Do you think any queen breeders could be talked into trying something like this?


----------



## beebreeder (Nov 24, 2009)

We have such a project in the UK, its being done slightly differently but with the same aim, I know Ron well and he spends countless hours in this project, have a look at this website to see what he is up to http://www.swindonhoneybeeconservation.org.uk/About Us.html


----------



## grozzie2 (Jun 3, 2011)

beebreeder said:


> My hypothesis is that if I confine my drones and can get my fellow beeks to confine their drones during the few days that my virgin queens will be flying to mate, the mating will be most likely to occur with the resistant feral drones


That would work just fine, if drones stayed with the same hive, but, they dont. They drift from hive to hive. If your drones have been flying for a week or two, there is just as much chance you will be trapping the feral drones in your hive, and the bad ones, will be happily flying from the feral hives. I read an interesting paper, where drones in 4 colonies were all marked, each colony with a different color. After a week, open it up and see what color drones were in which hives, and it was pretty much an even mix.


----------



## beebreeder (Nov 24, 2009)

I have done that myself, apiary only had eight colonies in it, on inspection I pulled the drone comb in one on emergence day and marked drones green as they emerged, the following week every colony had green drones in it so yes i agree drone drifting is a problem


----------



## db_land (Aug 29, 2003)

I agree about the drone drifting problem. I would need to somehow trap/prevent the non-resistant drones from ever leaving their hive and also stimulate more drone rearing in the resistant hives. This could get labor intensive unless there's some kind of drone trap device external to the hive that traps the drone on it's 1st attempt to leave the hive).

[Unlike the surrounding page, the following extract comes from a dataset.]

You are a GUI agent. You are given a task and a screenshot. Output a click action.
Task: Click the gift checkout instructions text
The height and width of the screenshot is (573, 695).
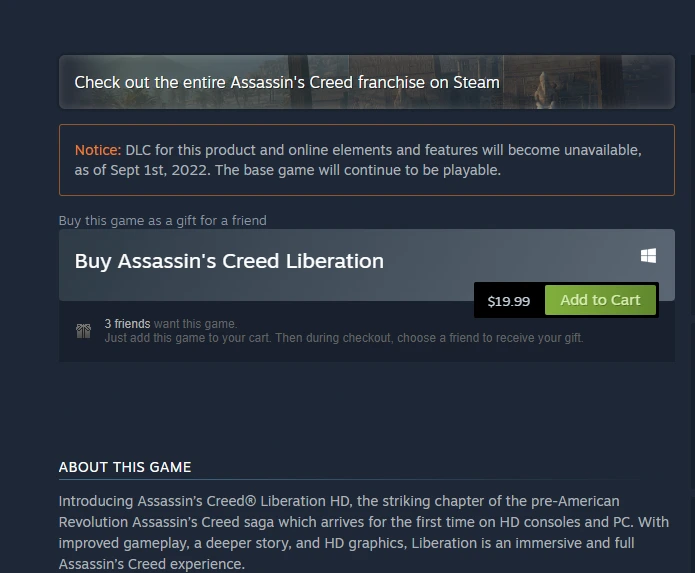pos(344,338)
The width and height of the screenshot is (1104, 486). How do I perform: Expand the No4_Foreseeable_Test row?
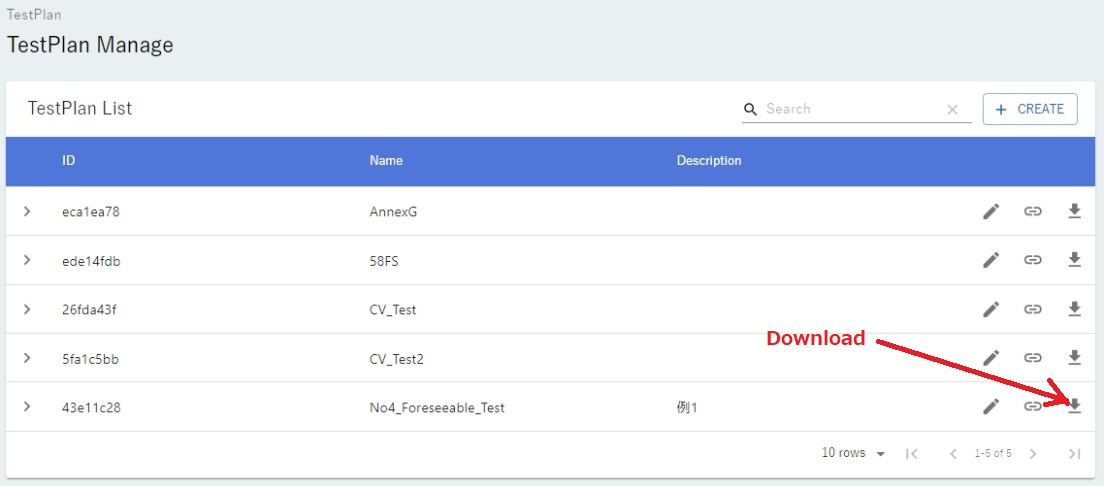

beebreeder: Thanks for the Swindon Honeybee Conservation Group link. They are clearly succeeding with this concept and it sounds like they have already made substantial progress. Implemented on a large scale, the spread of varroa resistant genetics would occur rapidly. I would be worried about genetic diversity in the Swindon project case -- maybe some of the large queen breeders could help with that.


----------



## beebreeder (Nov 24, 2009)

The trouble with trying to trap in drones in any strong colony is that when they have the instinct to fly they just all pile out together and can block the hive entrance, here because they are not very resiliant they just die trying to get out, we had this happen on an association colony that had a pollen trap on and the drones just could not escape, the colony nearly melted down with the lack of airflow due to the blocked entance


----------



## Michael Bush (Aug 2, 2002)

Back in Henry Alley's day they had a drone trap that had an excluder on the front (that kept them from leaving) and a "trap" area above the exit that they would go up into trying to get out and they would get trapped there. The current entrance guards for sale do not seem to have that chamber to trap them. My experience is the same as beebreeder's. They just clog the excluder that is on the entrance. You can give them a bit more room by putting the excluder on the bottom (and, of course, one above the brood nest) but they still clog up and have to be cleaned out almost every day.


----------



## Juhani Lunden (Oct 3, 2013)

beebreeder said:


> The trouble with trying to trap in drones in any strong colony is that when they have the instinct to fly they just all pile out together and can block the hive entrance, here because they are not very resiliant they just die trying to get out, we had this happen on an association colony that had a pollen trap on and the drones just could not escape, the colony nearly melted down with the lack of airflow due to the blocked entance


Aren´t you using Dartmoor station?


----------



## db_land (Aug 29, 2003)

So I would need to invent a drone trap that is external to the hive and that captures the drones as they exit the hive in such a way as to not block the hive entrance/exit. I assume most queen breeders (who are trying to achieve pure queens and/or queens with specific genetic traits) use II and/or isolated (from unwanted drones) mating apiaries and/or flooding the mating apiary location with their desired drones and/or some combination(s) of all of these approaches? Do breeders sometimes share/use the same isolated mating apiaries? Thanks


----------



## Michael Bush (Aug 2, 2002)

I would only keep queens I would want to mate from. Then you don't have to worry about it.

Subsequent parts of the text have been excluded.